- Text shown:
:::
It involved a detour to hell and back on the final day, but Magnus Carlsen has added the Rapid World Championship to his array of achievements. After surviving by a knife edge against Levon Aronian he blundered away the long-awaited showdown with Viswanathan Anand and then found himself on the ropes against Alexander Grischuk. The Norwegian dug as deep as we’ve seen him dig to pull off a near miraculous victory, eventually enabling him to finish half a point clear of Fabiano Caruana (silver) and Anand (bronze).
Anyone inclined to put Carlsen’s ultimate success down to luck should perhaps note that he wasn’t the only one to display incredible powers of resilience in difficult-to-lost positions on the final day in Dubai. Levon Aronian scored 1.5/2 from awful positions against Yu Yangyi and Caruana, while Anand needed all his immense experience to survive the final three rounds against Caruana, Radjabov and Aronian and finish the event as the only unbeaten player. What do Carlsen, Aronian and Anand have in common (except for being exceptional players?) – they’ve all now won the World Rapid Championship!
After Magnus Carlsen’s victory he was interviewed by Anastasiya Karlovich. You can watch the video below, and we’ve included his comments at relevant moments in this report:
So then, let’s look at the action round-by-round, including not only the main narrative but also positions from games that were overshadowed during the live broadcast (thanks again to IM Lawrence Trent for picking up some highlights!):
Just as on Day 2, the first round of Day 3 was a bloodbath, with only 6 draws in the top 34 pairings! All eyes were of course on Aronian – Carlsen, the no. 1 and 2 both on the world rankings and in the tournament standings, and the game didn’t disappoint.
:::
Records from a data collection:
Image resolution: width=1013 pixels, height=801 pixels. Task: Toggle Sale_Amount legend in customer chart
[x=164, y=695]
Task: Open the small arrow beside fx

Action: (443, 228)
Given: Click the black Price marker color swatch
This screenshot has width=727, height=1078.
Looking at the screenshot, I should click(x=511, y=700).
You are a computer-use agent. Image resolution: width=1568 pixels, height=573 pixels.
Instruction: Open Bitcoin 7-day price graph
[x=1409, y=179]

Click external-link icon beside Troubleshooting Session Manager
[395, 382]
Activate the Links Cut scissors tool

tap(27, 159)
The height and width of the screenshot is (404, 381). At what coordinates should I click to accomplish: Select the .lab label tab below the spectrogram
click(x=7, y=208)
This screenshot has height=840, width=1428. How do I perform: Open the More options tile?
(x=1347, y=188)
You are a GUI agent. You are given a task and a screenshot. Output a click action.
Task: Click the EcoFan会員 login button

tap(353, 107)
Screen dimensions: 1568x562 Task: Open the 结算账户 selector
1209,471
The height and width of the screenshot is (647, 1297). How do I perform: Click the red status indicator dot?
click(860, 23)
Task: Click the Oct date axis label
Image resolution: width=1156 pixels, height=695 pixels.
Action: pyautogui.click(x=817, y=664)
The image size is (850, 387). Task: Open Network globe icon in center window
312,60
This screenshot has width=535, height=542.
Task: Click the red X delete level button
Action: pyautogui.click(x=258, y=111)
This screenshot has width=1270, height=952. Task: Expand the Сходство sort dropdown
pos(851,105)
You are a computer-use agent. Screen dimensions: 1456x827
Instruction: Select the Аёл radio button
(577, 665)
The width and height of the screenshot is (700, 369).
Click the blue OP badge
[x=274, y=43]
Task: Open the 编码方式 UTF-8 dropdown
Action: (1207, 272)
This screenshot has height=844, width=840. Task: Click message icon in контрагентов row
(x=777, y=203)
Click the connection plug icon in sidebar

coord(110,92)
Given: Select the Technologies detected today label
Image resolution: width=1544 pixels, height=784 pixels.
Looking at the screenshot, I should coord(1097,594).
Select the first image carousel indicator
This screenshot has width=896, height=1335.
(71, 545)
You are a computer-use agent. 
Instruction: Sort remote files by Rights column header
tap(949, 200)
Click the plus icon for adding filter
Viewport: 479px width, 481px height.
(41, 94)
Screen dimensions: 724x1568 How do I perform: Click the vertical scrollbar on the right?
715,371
:::
- Short exercise A: Do these statements agree with the chess report? (i) Carlsen finished half a point ahead of both Caruana and Anand. (ii) Anand lost a game on the final day. (iii) The first round of Day 3 produced many draws among the top pairings. Answer yes or no for each, and quote the deciding words of the text.
- Short exercise B: According to the chess report, who interviewed Magnus Carlsen after his victory?
- Short exercise C: Repeat the chess report word for word from "It involved a" up to and including "and Anand (bronze).".
You won't need the rows for any of this.

- Exercise solution A:
(i) Yes: "finish half a point clear of Fabiano Caruana (silver) and Anand (bronze)"
(ii) No: "finish the event as the only unbeaten player"
(iii) No: "with only 6 draws in the top 34 pairings!"

- Exercise solution B: Anastasiya Karlovich.

- Exercise solution C:
It involved a detour to hell and back on the final day, but Magnus Carlsen has added the Rapid World Championship to his array of achievements. After surviving by a knife edge against Levon Aronian he blundered away the long-awaited showdown with Viswanathan Anand and then found himself on the ropes against Alexander Grischuk. The Norwegian dug as deep as we’ve seen him dig to pull off a near miraculous victory, eventually enabling him to finish half a point clear of Fabiano Caruana (silver) and Anand (bronze).